Exercise:
Reproduce the entire mailing list message about decrypting SSL traffic at the client side, word for word and with its original line breaks.

Selected text:
[Start of Attachment]
[ale] Decrypting SSL traffic at the client side
Dylan Northrup
northrup at gmail.com
Wed Jan 23 12:05:13 EST 2019
I'm trying to debug some LB/proxy related issues retrieving git
repositories (more details below for those interested). The NetEng folks
are stonewalling because "we're just layer 3; obviously client problem"
and, since the traffic is HTTPS, I can't view the HTTP protocol level
per-packet headers to provide evidence to the contrary.
Given the following, is there any way to get a clear text packet capture of
the traffic?
- I have root on the box
- I am invoking the commands (in this case `git` and `curl`)
- I do not have access to any network equipment
- I do not have access to the git server (go.googlesource.com for golang
dependencies)
Full details:
My host is an Ubuntu 14.04.5 LTS VM.
Network path A for outbound traffic goes through an outbound NAT, to a load
balancer, then to one of two McAfee Web Gateway hosts, then out to the
Internet. Network path B skips the load balancer and goes straight from
the NAT to the MWG hosts and out to the internet.
The failure manifests in the following conditions:
- using Network path A (using the load balancer)
- retrieving a large repository such that the request is larger than git's
http.postBuffer
In these conditions, the `git clone` operations fail a significant portion
of the time (with a failure rate between 60-90%). If we use Network path B
(and no other changes) success rate is 100%. If I increase the
`http.postBuffer` size to some arbitrarily large value (and no other
changes, success rate is 100%.
Traffic is large enough to trigger `Transfer-Encoding: chunked` and is
compressed with gzip by the end servers. I know there's some wonky
interaction between the LB and the web proxy, but since I don't control
either of those pieces of gear, I'm stuck unless I can see the raw HTTP
traffic. I have run `git` with `GIT_CURL_VERBOSE=1 GIT_TRACE=1 git clone
URL` but the headers I see there aren't showing me the right bit of info.
Any suggestions would be much appreciated!
--
Dylan Northrup
"Adversity is just change we haven't adapted ourselves to yet."
[End of Attachment]
Material supplied:
[Start of Attachment]
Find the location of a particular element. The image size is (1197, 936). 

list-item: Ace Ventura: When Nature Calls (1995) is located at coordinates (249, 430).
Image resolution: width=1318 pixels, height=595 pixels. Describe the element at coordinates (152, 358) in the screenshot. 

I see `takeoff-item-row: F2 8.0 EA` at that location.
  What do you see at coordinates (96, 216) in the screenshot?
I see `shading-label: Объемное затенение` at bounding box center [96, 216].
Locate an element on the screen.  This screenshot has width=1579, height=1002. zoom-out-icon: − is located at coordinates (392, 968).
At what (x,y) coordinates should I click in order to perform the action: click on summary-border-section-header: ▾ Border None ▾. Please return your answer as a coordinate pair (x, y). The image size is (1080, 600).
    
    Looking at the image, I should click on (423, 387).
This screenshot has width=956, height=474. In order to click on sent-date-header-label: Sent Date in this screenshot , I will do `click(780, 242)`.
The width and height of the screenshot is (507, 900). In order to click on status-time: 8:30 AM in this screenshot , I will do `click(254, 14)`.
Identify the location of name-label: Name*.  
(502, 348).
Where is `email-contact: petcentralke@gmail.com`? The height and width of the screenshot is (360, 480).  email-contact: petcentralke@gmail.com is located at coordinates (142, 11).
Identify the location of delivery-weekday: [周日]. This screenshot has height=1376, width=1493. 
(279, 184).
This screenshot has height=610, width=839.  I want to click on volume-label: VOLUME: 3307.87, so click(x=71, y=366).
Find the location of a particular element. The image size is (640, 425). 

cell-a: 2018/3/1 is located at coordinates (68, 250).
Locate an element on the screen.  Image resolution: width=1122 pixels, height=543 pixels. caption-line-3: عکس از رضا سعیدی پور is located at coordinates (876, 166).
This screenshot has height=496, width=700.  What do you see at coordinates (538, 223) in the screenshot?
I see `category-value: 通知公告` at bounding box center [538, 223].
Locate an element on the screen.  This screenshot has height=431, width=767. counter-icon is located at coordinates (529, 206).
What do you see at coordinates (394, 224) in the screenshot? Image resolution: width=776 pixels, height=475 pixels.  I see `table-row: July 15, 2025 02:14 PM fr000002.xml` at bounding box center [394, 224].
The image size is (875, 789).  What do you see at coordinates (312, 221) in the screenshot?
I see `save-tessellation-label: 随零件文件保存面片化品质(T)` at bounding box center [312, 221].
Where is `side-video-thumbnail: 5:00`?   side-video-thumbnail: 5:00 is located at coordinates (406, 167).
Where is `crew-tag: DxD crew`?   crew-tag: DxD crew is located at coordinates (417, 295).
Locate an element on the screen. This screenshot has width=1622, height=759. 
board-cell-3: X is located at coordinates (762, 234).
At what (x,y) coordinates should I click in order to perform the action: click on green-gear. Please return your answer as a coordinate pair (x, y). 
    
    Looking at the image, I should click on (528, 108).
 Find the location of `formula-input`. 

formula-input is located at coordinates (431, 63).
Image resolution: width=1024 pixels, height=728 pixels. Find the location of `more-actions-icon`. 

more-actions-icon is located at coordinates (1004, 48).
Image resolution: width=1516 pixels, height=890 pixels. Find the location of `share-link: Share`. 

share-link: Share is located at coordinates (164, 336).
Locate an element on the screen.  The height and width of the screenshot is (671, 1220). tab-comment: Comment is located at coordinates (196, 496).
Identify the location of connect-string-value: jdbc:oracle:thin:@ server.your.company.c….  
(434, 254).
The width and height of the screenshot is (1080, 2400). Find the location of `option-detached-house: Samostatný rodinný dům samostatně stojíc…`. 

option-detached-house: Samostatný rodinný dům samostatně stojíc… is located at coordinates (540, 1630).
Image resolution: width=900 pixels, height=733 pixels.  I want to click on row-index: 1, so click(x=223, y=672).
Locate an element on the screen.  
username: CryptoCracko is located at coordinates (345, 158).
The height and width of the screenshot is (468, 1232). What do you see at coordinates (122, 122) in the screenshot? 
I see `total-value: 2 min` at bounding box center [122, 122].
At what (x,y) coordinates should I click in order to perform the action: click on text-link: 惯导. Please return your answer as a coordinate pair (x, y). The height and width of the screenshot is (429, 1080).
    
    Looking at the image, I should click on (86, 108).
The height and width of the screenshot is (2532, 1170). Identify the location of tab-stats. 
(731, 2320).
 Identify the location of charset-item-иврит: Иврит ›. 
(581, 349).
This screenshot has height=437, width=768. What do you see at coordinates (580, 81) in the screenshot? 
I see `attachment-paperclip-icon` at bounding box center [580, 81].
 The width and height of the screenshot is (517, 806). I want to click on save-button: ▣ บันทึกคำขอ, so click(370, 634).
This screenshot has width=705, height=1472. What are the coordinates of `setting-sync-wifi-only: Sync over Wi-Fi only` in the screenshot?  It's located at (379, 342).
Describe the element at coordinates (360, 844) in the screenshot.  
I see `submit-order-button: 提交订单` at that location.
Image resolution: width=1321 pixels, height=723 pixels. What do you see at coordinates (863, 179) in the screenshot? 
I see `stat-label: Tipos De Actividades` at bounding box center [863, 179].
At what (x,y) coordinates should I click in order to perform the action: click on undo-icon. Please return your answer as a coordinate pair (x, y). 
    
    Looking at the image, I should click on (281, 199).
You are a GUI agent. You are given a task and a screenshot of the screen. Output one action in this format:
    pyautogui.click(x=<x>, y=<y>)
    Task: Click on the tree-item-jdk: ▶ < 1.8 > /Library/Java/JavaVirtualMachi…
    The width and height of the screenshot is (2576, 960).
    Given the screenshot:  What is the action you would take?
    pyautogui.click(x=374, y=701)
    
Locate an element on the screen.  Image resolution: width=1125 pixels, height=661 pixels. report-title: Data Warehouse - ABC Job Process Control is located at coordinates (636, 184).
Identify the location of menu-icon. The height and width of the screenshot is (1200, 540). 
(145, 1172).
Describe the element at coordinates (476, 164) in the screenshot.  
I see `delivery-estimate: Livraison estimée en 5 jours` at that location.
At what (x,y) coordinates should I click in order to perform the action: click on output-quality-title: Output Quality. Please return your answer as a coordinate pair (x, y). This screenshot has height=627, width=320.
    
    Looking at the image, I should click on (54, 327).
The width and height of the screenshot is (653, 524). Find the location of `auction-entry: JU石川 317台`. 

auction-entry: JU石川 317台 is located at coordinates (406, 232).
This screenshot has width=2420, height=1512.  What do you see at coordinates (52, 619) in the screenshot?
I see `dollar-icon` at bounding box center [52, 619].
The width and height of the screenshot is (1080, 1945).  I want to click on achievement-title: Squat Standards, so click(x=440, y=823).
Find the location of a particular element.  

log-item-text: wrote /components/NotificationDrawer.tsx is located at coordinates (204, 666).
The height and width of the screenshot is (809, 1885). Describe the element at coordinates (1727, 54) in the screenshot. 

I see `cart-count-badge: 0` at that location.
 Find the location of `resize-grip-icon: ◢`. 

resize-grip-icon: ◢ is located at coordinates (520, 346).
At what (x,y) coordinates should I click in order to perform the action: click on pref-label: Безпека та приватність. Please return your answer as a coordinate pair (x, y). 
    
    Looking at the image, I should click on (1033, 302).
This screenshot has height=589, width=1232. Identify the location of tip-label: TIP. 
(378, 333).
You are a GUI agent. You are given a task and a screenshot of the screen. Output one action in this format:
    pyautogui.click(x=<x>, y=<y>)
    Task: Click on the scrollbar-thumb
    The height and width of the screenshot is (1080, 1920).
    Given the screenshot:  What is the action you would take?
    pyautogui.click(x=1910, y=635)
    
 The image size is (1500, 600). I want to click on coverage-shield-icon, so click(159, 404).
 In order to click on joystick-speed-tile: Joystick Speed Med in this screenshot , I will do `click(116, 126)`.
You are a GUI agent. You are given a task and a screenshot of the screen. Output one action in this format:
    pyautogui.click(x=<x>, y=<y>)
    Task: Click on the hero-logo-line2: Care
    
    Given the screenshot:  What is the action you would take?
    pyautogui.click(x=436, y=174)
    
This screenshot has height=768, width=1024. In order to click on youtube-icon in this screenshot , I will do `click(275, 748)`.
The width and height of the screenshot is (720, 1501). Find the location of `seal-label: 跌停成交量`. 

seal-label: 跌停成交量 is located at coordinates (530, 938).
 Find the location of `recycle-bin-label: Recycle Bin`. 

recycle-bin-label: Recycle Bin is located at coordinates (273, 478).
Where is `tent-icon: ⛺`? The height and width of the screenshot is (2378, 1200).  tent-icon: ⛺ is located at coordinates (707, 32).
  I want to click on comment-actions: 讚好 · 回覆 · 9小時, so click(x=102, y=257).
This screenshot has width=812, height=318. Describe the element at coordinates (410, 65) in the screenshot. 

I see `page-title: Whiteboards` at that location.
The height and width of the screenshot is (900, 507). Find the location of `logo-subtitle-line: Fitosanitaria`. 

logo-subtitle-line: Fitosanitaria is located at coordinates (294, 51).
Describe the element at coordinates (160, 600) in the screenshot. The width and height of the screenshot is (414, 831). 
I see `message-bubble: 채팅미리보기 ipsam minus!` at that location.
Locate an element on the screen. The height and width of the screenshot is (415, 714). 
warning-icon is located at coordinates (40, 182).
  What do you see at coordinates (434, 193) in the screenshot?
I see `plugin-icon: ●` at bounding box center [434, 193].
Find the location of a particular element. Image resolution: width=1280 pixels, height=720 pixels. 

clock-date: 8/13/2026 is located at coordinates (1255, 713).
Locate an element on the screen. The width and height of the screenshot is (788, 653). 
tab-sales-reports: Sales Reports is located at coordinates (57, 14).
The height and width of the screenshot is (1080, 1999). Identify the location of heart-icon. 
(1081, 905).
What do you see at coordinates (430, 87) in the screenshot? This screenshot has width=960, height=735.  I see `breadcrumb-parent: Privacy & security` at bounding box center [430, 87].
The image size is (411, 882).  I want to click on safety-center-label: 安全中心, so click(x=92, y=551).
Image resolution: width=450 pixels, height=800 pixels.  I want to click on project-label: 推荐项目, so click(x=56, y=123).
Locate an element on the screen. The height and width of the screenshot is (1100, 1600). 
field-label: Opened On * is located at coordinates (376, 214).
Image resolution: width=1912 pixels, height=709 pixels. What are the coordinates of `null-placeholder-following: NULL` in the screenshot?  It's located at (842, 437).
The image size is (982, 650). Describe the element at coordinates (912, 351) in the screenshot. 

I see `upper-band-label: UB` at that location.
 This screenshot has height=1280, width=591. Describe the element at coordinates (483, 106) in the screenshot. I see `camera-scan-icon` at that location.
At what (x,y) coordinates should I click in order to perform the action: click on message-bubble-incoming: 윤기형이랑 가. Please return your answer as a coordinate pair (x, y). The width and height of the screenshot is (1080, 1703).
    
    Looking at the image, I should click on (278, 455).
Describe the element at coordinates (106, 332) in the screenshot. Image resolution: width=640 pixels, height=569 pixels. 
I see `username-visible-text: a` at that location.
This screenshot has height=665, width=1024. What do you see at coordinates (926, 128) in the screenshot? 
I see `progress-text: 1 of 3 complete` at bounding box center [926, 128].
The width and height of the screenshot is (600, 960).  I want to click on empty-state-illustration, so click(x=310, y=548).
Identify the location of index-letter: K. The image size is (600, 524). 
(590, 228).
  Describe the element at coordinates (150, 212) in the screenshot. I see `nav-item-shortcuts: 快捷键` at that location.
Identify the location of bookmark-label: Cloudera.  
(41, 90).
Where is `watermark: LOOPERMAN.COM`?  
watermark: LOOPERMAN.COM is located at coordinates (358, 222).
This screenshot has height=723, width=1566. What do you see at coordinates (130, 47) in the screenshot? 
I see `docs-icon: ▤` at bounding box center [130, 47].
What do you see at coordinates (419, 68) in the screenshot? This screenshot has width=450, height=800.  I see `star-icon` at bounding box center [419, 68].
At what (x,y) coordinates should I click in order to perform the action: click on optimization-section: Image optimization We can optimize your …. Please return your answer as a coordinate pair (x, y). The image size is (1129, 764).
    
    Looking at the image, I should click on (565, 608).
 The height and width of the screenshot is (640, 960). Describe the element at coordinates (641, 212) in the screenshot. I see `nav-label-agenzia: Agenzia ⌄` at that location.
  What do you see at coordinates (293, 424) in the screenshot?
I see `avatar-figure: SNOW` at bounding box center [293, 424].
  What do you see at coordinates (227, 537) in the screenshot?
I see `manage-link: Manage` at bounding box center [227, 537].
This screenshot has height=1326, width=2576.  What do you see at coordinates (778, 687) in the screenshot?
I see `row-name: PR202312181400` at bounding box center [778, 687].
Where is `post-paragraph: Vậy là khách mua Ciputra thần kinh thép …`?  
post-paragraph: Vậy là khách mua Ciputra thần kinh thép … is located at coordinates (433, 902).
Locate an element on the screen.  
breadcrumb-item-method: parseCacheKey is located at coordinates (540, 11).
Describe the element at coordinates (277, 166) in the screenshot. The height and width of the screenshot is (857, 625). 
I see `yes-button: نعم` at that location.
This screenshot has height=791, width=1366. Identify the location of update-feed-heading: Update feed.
[End of Attachment]
Result of this exercise:
[ale] Decrypting SSL traffic at the client side
Dylan Northrup
northrup at gmail.com
Wed Jan 23 12:05:13 EST 2019
I'm trying to debug some LB/proxy related issues retrieving git
repositories (more details below for those interested). The NetEng folks
are stonewalling because "we're just layer 3; obviously client problem"
and, since the traffic is HTTPS, I can't view the HTTP protocol level
per-packet headers to provide evidence to the contrary.
Given the following, is there any way to get a clear text packet capture of
the traffic?
- I have root on the box
- I am invoking the commands (in this case `git` and `curl`)
- I do not have access to any network equipment
- I do not have access to the git server (go.googlesource.com for golang
dependencies)
Full details:
My host is an Ubuntu 14.04.5 LTS VM.
Network path A for outbound traffic goes through an outbound NAT, to a load
balancer, then to one of two McAfee Web Gateway hosts, then out to the
Internet. Network path B skips the load balancer and goes straight from
the NAT to the MWG hosts and out to the internet.
The failure manifests in the following conditions:
- using Network path A (using the load balancer)
- retrieving a large repository such that the request is larger than git's
http.postBuffer
In these conditions, the `git clone` operations fail a significant portion
of the time (with a failure rate between 60-90%). If we use Network path B
(and no other changes) success rate is 100%. If I increase the
`http.postBuffer` size to some arbitrarily large value (and no other
changes, success rate is 100%.
Traffic is large enough to trigger `Transfer-Encoding: chunked` and is
compressed with gzip by the end servers. I know there's some wonky
interaction between the LB and the web proxy, but since I don't control
either of those pieces of gear, I'm stuck unless I can see the raw HTTP
traffic. I have run `git` with `GIT_CURL_VERBOSE=1 GIT_TRACE=1 git clone
URL` but the headers I see there aren't showing me the right bit of info.
Any suggestions would be much appreciated!
--
Dylan Northrup
"Adversity is just change we haven't adapted ourselves to yet."